From: KAMEZAWA Hiroyuki
Date: Tuesday, April 13, 2010 - 10:40 pm

On Wed, 14 Apr 2010 14:31:32 +0900

Ok. I'll fix.

Thanks,
-Kame

--

From: Daisuke Nishimura
Date: Wednesday, April 14, 2010 - 7:22 pm

Considering more, we'd better to check PageAnon() at least not to call
mem_cgroup_uncharge_page() for cache page.


Thanks,
Daisuke Nishimura.
--

From: Balbir Singh
Date: Monday, April 12, 2010 - 11:45 pm

Why do we need to pass mem, won't try_get_mem_cgroup_from_page() help?


-- 
	Three Cheers,
	Balbir
--

From: KAMEZAWA Hiroyuki
Date: Wednesday, April 14, 2010 - 8:05 pm

I'd like to wait until next mmotm comes out. (So, [RFC]) I'll rebase
This patch is based on
 mmotm-2010/04/05
 +
 mm-migration-take-a-reference-to-the-anon_vma-before-migrating.patch
 mm-migration-do-not-try-to-migrate-unmapped-anonymous-pages.patch
 mm-share-the-anon_vma-ref-counts-between-ksm-and-page-migration.patch
 mm-migration-allow-the-migration-of-pageswapcache-pages.patch
 memcg-fix-prepare-migration.patch

==
From: KAMEZAWA Hiroyuki <kamezawa.hiroyu@jp.fujitsu.com>

This is an additonal fix to memcg-fix-prepare-migration.patch

Now, try_charge can bypass charge if TIF_MEMDIE at el are marked on the caller.
In this case, the charge is bypassed. This makes accounts corrupted.
(PageCgroup will be marked as PCG_USED even if bypassed, and css->refcnt
 can leak.)

This patch clears passed "*memcg" in bypass route.

Because usual page allocater passes memcg=NULL, this patch only affects
some special case as
  - move account
  - migration
  - swapin.

Signed-off-by: KAMEZAWA Hiroyuki <kamezawa.hiroyu@jp.fujitsu.com>
---
 mm/memcontrol.c |    7 +++++--
 1 file changed, 5 insertions(+), 2 deletions(-)

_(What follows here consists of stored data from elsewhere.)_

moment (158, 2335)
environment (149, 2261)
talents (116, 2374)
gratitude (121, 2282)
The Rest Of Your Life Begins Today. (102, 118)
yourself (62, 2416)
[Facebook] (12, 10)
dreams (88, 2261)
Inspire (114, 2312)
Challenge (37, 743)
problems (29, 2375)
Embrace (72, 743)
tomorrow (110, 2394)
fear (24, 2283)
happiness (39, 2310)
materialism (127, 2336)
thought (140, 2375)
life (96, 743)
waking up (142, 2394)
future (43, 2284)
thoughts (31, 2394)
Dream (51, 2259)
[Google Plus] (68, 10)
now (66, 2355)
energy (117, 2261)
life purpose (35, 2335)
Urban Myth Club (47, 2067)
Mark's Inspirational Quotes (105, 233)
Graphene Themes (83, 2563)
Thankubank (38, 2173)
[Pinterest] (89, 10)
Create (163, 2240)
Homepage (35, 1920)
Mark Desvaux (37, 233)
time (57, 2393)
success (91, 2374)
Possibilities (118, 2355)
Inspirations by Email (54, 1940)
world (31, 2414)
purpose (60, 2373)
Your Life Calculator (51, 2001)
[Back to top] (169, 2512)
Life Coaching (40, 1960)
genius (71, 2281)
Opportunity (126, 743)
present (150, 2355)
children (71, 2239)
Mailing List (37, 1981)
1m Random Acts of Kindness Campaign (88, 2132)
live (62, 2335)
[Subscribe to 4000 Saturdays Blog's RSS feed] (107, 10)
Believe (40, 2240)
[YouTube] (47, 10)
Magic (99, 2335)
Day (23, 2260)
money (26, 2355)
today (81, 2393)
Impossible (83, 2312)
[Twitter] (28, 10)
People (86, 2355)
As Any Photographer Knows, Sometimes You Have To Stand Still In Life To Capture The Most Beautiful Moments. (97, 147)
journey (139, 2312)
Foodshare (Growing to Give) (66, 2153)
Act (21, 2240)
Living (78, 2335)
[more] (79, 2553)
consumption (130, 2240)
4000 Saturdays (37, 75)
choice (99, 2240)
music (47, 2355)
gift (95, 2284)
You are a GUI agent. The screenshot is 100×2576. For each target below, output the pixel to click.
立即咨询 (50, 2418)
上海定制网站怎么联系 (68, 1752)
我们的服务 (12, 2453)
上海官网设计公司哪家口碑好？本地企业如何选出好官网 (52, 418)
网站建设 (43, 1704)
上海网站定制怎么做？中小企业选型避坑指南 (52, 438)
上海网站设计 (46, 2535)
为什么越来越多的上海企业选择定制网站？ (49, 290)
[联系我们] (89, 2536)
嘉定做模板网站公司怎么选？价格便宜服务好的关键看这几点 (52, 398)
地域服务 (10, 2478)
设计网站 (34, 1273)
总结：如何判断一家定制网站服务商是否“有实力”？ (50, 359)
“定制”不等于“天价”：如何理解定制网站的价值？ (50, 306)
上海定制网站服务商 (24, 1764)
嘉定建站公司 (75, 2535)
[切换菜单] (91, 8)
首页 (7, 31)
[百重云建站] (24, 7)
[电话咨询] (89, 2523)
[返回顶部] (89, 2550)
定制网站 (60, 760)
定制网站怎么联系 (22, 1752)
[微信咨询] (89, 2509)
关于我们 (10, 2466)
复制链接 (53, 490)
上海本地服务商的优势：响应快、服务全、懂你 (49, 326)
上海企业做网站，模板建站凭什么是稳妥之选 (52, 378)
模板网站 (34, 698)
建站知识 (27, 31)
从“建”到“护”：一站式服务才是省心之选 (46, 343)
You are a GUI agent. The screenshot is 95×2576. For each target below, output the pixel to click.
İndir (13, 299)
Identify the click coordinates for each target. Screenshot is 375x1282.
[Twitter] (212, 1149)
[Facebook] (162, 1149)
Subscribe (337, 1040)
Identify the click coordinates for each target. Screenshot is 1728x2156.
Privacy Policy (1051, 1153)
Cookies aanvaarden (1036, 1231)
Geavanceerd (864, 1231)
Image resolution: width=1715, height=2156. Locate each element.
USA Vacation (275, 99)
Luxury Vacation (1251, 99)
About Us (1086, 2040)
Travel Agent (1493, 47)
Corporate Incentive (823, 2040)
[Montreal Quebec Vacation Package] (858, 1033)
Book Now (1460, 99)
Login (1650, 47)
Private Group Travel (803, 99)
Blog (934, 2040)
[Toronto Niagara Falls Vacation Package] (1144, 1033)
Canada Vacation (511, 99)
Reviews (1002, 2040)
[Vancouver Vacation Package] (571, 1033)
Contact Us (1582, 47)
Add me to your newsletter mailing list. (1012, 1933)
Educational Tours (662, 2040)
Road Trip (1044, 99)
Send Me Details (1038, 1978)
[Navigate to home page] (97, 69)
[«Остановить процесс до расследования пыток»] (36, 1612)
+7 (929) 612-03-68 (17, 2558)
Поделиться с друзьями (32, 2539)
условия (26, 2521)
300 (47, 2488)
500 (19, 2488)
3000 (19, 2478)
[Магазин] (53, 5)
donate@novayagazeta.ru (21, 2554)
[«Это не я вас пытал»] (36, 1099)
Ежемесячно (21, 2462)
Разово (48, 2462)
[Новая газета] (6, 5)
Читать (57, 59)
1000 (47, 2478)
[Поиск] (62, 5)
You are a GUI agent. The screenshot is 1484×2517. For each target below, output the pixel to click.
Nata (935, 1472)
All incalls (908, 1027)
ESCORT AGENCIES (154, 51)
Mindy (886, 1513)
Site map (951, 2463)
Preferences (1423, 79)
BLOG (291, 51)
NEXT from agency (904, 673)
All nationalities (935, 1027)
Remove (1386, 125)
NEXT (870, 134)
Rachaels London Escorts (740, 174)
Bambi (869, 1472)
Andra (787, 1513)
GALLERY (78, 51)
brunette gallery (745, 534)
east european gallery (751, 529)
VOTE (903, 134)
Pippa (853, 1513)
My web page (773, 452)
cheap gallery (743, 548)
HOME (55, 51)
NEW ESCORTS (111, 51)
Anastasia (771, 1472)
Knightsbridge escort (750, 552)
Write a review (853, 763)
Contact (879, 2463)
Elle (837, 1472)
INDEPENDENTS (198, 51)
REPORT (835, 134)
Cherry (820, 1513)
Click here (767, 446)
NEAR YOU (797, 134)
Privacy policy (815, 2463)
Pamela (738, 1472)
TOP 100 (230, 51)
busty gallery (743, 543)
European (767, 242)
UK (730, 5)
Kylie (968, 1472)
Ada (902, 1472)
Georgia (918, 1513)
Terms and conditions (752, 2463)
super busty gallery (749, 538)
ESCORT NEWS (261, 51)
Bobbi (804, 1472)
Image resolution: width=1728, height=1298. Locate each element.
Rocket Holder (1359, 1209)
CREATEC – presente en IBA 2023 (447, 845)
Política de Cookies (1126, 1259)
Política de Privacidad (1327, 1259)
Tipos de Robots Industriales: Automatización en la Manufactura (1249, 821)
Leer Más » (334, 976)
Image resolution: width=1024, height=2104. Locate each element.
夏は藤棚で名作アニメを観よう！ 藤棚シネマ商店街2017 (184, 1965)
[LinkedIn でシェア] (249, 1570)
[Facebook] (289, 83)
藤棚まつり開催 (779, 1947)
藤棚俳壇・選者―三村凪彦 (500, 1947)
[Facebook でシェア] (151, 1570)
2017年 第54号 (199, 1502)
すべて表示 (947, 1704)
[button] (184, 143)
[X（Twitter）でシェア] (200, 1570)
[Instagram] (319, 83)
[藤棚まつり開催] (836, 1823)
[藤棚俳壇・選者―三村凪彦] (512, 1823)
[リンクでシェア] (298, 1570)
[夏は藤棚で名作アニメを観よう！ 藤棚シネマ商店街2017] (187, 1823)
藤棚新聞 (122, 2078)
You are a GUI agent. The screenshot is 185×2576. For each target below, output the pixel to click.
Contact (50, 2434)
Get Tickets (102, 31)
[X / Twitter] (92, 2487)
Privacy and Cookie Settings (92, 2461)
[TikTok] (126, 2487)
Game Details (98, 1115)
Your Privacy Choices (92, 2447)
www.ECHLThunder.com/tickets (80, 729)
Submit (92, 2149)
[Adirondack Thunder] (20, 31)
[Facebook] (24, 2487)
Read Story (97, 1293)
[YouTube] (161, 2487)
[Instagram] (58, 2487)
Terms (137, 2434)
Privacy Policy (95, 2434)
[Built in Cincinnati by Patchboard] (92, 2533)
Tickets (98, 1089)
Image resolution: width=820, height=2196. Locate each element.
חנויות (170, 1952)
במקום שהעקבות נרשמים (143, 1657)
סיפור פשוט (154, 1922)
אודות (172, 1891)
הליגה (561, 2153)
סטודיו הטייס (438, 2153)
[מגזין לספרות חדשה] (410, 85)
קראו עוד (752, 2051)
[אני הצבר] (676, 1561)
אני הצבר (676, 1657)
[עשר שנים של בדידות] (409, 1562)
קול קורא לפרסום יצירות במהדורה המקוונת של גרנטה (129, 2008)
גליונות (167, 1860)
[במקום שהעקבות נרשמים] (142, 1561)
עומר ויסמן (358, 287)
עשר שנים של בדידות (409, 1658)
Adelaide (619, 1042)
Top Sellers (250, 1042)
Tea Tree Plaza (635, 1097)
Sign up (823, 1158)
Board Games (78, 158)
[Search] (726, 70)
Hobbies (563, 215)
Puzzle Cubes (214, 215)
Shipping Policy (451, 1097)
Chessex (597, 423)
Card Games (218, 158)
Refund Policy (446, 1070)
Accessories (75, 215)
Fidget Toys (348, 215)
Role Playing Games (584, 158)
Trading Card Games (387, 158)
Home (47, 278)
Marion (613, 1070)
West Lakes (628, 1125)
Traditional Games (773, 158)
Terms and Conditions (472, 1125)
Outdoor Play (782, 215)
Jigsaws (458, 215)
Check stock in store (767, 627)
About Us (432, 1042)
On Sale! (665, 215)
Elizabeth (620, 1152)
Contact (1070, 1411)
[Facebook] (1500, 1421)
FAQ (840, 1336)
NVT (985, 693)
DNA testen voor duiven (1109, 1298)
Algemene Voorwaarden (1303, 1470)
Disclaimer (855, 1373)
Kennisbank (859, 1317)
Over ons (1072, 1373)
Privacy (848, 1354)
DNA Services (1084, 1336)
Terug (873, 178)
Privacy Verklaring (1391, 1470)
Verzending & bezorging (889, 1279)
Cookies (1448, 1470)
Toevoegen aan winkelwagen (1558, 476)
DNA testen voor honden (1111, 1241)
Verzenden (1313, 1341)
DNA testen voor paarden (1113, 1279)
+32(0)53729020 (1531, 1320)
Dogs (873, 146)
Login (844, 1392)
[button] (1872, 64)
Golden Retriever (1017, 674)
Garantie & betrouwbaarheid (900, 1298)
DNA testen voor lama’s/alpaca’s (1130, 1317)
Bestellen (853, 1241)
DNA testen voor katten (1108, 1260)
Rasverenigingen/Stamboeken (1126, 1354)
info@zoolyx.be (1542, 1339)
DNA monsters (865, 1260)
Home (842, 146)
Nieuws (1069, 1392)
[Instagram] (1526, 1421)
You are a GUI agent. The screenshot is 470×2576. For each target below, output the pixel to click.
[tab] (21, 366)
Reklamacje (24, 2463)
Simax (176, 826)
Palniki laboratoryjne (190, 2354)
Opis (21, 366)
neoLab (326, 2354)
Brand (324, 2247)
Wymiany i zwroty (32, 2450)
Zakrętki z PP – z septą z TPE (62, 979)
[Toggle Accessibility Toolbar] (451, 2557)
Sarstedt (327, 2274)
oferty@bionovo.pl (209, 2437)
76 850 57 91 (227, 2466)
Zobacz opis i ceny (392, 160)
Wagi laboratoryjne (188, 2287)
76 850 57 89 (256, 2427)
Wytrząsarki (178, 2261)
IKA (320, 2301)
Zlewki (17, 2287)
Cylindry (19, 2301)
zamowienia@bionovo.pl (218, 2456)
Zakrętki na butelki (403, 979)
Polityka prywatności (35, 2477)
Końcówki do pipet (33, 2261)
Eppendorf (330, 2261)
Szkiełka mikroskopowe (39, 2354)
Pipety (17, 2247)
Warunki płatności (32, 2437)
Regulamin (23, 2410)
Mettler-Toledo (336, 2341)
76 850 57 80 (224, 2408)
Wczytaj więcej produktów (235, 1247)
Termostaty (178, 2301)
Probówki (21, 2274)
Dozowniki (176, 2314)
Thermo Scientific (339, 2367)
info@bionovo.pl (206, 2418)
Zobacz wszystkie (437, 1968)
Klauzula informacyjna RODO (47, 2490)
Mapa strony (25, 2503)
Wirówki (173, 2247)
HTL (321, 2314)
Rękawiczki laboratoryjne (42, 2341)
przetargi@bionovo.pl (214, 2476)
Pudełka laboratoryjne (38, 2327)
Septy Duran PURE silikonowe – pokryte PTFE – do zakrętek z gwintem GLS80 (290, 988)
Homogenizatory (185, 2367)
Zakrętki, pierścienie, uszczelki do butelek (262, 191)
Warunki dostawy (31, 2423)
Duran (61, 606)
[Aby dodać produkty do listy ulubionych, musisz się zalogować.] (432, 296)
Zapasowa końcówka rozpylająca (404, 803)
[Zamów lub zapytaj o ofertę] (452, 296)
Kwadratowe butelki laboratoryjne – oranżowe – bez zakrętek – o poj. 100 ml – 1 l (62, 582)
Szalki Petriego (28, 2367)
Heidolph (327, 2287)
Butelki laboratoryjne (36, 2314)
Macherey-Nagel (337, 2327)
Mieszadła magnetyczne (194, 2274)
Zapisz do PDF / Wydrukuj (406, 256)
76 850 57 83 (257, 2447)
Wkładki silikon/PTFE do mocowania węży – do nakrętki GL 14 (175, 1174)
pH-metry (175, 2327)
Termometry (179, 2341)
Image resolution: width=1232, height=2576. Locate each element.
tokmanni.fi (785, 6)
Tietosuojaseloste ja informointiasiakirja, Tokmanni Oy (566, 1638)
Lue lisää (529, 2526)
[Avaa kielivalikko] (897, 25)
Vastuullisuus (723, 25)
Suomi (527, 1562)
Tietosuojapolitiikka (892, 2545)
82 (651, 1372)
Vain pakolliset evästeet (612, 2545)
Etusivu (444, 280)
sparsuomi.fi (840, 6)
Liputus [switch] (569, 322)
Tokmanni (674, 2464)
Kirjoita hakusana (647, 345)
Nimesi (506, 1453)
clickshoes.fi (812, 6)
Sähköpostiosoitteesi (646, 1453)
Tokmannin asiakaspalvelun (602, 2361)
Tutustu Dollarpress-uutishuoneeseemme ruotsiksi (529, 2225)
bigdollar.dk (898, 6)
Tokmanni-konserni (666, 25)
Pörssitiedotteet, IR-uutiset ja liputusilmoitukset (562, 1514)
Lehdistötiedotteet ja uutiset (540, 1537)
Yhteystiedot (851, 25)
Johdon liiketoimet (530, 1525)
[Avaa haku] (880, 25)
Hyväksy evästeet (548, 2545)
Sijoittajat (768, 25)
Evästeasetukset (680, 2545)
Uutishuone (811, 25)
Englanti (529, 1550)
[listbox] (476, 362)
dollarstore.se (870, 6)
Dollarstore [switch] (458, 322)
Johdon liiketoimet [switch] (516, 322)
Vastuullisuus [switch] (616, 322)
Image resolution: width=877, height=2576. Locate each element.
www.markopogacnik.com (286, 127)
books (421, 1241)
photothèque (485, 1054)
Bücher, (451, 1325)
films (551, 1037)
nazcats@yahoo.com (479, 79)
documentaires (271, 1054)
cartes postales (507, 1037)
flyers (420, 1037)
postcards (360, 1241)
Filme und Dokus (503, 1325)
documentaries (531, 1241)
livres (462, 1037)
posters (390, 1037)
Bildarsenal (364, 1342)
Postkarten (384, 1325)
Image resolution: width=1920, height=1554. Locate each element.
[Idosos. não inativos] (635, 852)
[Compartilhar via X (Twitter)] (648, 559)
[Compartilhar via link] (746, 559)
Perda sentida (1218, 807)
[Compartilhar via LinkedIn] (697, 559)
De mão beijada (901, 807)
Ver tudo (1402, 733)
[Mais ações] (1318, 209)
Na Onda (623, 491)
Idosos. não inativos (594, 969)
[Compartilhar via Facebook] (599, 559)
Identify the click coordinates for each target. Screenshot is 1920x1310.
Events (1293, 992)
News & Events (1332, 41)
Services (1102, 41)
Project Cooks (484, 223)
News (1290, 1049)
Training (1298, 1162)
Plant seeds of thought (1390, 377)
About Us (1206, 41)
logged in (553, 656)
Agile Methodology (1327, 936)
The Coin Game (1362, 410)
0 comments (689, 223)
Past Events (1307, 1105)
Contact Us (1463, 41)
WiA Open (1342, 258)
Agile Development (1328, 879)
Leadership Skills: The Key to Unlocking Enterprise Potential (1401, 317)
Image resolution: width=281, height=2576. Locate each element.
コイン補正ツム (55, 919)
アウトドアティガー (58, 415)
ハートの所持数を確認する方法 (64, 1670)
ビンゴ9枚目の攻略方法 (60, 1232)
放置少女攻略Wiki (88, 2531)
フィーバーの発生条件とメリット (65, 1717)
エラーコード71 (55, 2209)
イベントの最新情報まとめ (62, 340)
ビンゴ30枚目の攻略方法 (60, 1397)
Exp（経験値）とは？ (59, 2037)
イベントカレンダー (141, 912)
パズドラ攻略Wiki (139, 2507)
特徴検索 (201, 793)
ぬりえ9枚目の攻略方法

Index: mmotm-temp/mm/memcontrol.c
===================================================================
--- mmotm-temp.orig/mm/memcontrol.c
+++ mmotm-temp/mm/memcontrol.c
@@ -1606,8 +1606,12 @@ static int __mem_cgroup_try_charge(struc
 	 * MEMDIE process.
 	 */
 	if (unlikely(test_thread_flag(TIF_MEMDIE)
-		     || fatal_signal_pending(current)))
+		     || fatal_signal_pending(current))) {
+		/* Showing we skipped charge */
+		if (memcg)
+			*memcg = NULL;
 		goto bypass;
+	}
 
 	/*
 	 * We always charge the cgroup the mm_struct belongs to.
@@ -2523,7 +2527,6 @@ int mem_cgroup_prepare_migration(struct 
 		ret = __mem_cgroup_try_charge(NULL, GFP_KERNEL, ptr, false);
 		css_put(&mem->css);
 	}
-	*ptr = mem;
 	return ret;
 }
 


  

--

From: KAMEZAWA Hiroyuki
Date: Wednesday, April 14, 2010 - 8:06 pm

At page migration, the new page is unlocked before calling end_migration().
This is mis-understanding with page-migration code of memcg.
And FILE_MAPPED of migrated file cache is not properly updated, now.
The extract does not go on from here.